Altered cellular physiology after knock-down of Perp
A TUNEL assay and immunostaining of Ki67 were employed to evaluate the effects of the knock-down of Perp on cellular physiology, including proliferation and apoptosis. Histological examination revealed altered localization patterns of apoptotic cells and Ki67-positive cells, particularly in DL and SR after AS-ODN treatment (Fig. 3a, d, f, h). Following 2 days of cultivation at E13, the control and AS-ODN specimens showed the mesenchymal and epithelial localization of apoptotic cells (Fig. 3a, d). In particular, the AS-ODN-treated specimen revealed an increased localization of apoptotic cells in the DL and SR (Fig. 3e) but the localization of apoptotic cells in the EK remained unaltered (Fig. 3a, d). In the designated area of 50 μm2 of DL and SR, the number of TUNEL positive cells in AS-ODN (15.2 ± 2.3; Fig. 3e) was higher than that of the control (6.4 ± 2.1; Fig. 3b). Ki67 immunostaining in the cultivated tissue sections showed that Ki67-positive mesenchymal cells in the dental papilla were identical between the control and AS-ODN specimens (Fig. 3f, h). We found that proliferation was decreased in the designated area of 50 μm2 in the DL and SR of the AS-ODN specimens (18.0 ± 2.6; Fig. 3i) compared with the control (28.8 ± 1.5; Fig. 3g).
Altered cellular events including apoptosis and cell proliferation after knock-down of Perp. TUNEL assay shows increased number of apoptotic cells in the DL and SR (d, e) after Perp knock-down compared with the control (a, b). Ki67 immunostaining reveals a decreased number of Ki67-positive cells in DL and SR after knock-down of Perp (h, i) compared with the control (f, g). Graphs showing the number of TUNEL- and Ki67-positive cells (c) in the designated 50 μm2 area (dotted square) of DL and SR (c, e, g, i). Dotted lines demarcate the margin of the basal layer. **P < 0.01. Bars 100 μm (a, d, f, h), 50 μm (b, e, g, i)
Altered expression patterns of signaling molecules after knock-down of Perp
RT-qPCR was employed after knock-down of Perp at E13 followed by 1 day in vitro cultivation to examine the altered expression patterns of well-known signaling molecules expressed in EK at the cap stage in molar development. After the knock-down of the Perp, we examined the expression pattern of DS-related molecules (i.e., Dsc1, Dsc3, Dsg1, Dsg3, Dsp, Pkg, Pkp3), because the localization of DS in the enamel organ has previously been described, and because Perp is a component of DS (Fausser et al. 1998; Ihrie et al. 2005), and of EK signaling molecules (Bmp2, Bmp4, Fgf4, Shh) expressed at the cap stage (Tummers and Thesleff 2009; for an explanation of all these abbreviations, see Fig. 4). The EK signaling genes, Bmp2 and Bmp4, showed increased expression patterns (Fig. 4a), whereas Fgf4 and Shh showed decreased expression patterns after AS-ODN treatment (Fig. 4a). The altered expression patterns were confirmed by in situ hybridization on sections (Fig. 4c-j). As a control, 2-day cultivated teeth at E13 showed similar expression patterns of Bmp2, Bmp4, Fgf4 and Shh to those at E14.5 (Fig. 4c-f). After the knock-down of Perp, specimens examined by in situ hybridization exhibited similar results to those obtained in RT-qPCR experiments (Fig. 4g-j). Increased expression of Bmp2 and Bmp4 after the knock-down of Perp was seen in the epithelium and mesenchyme, respectively (Fig. 4c, d, g, h). Moreover, Fgf4 and Shh expression was markedly decreased after the knock-down of Perp (Fig. 4e, f, i, j). The DS-related signaling molecules were evaluated in order to define the detailed function of Perp in mouse molar morphogenesis via DS. Interestingly, all DS-related molecules, such as Dsc1, Dsc3, Dsg1, Dsg3, Dsp, Pkg, and Pkp3, examined in this study showed a dramatic decrease in their expression levels (Fig. 4b).
+===+
*Requirement:*
Extract the Perp knock-down passage word for word, from "Altered cellular events" up to and including "μm (b, e, g, i)". Rely only on the Perp knock-down passage for everything that follows.
+===+
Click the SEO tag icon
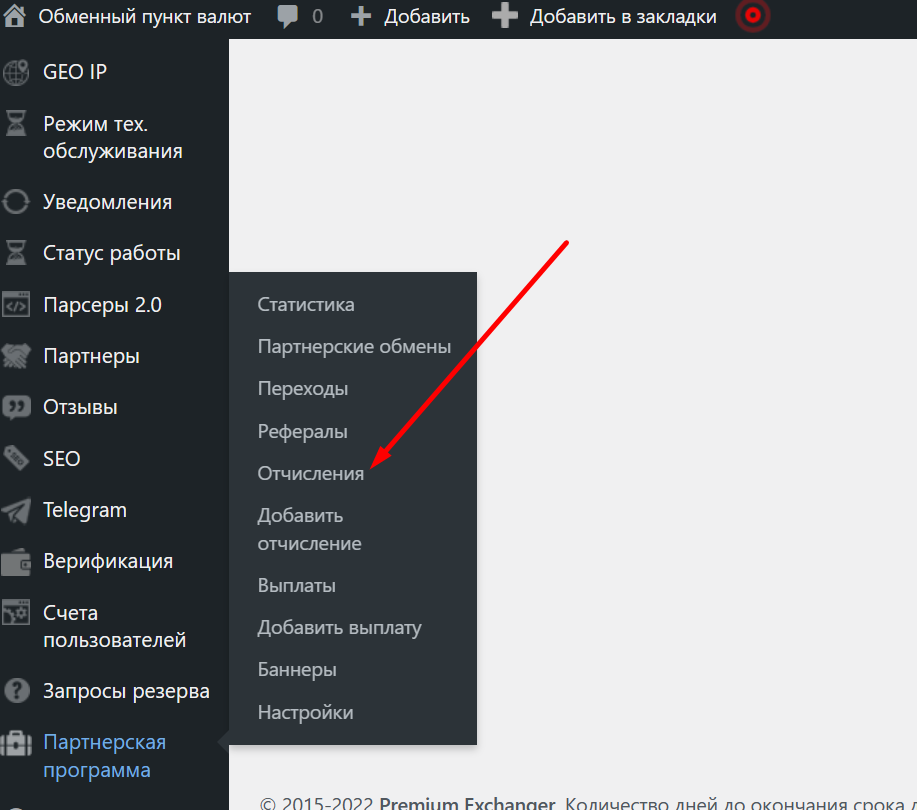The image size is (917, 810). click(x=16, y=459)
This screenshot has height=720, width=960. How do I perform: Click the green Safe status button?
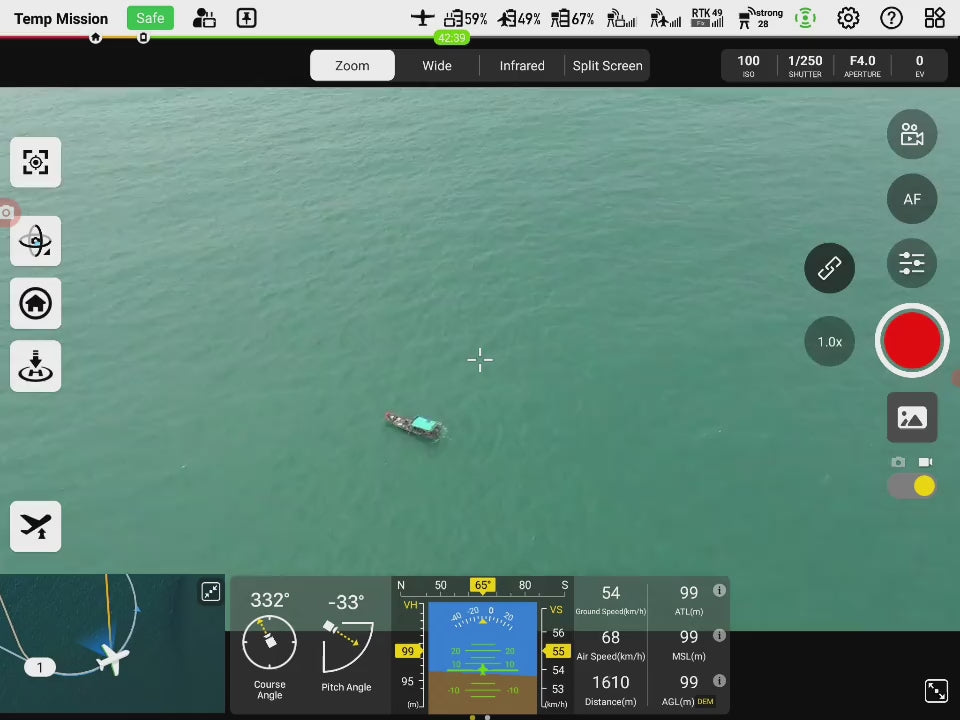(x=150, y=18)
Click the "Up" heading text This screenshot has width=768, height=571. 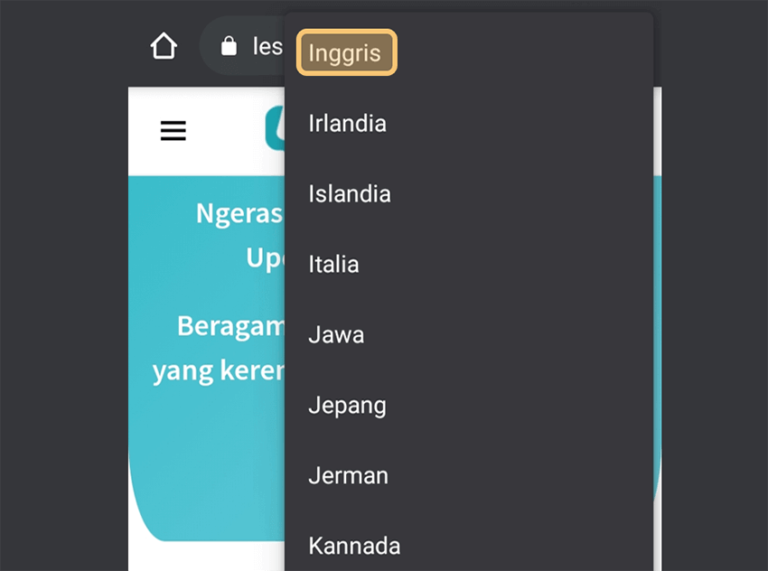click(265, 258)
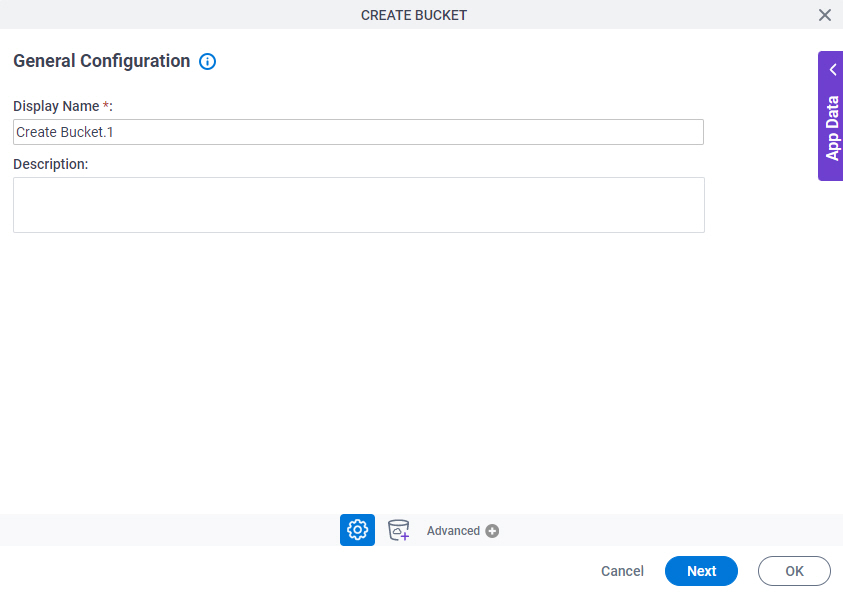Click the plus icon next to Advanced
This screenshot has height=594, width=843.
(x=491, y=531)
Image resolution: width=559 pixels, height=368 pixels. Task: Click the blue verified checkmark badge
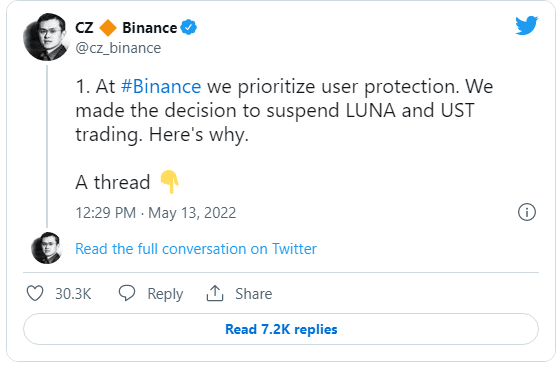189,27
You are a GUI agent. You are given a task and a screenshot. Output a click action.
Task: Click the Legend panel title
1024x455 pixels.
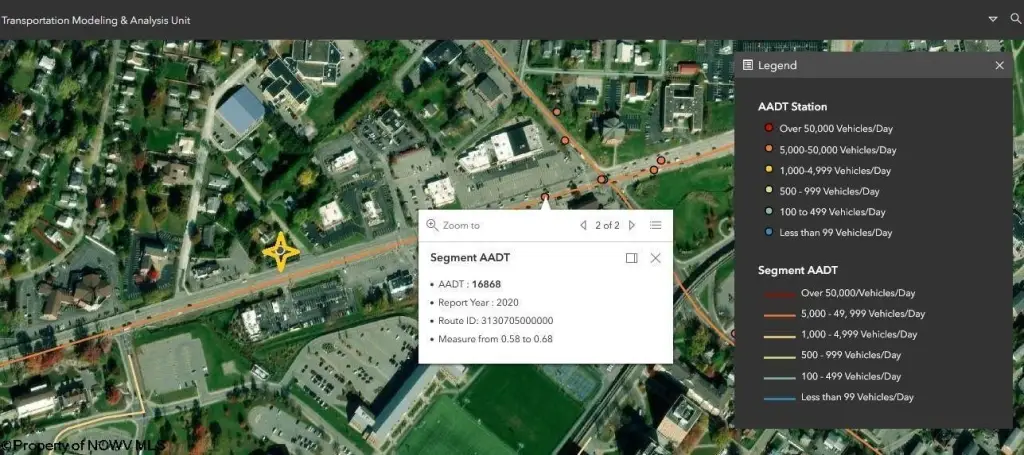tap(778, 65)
+===+
*Answer below:*
Altered cellular events including apoptosis and cell proliferation after knock-down of Perp. TUNEL assay shows increased number of apoptotic cells in the DL and SR (d, e) after Perp knock-down compared with the control (a, b). Ki67 immunostaining reveals a decreased number of Ki67-positive cells in DL and SR after knock-down of Perp (h, i) compared with the control (f, g). Graphs showing the number of TUNEL- and Ki67-positive cells (c) in the designated 50 μm2 area (dotted square) of DL and SR (c, e, g, i). Dotted lines demarcate the margin of the basal layer. **P < 0.01. Bars 100 μm (a, d, f, h), 50 μm (b, e, g, i)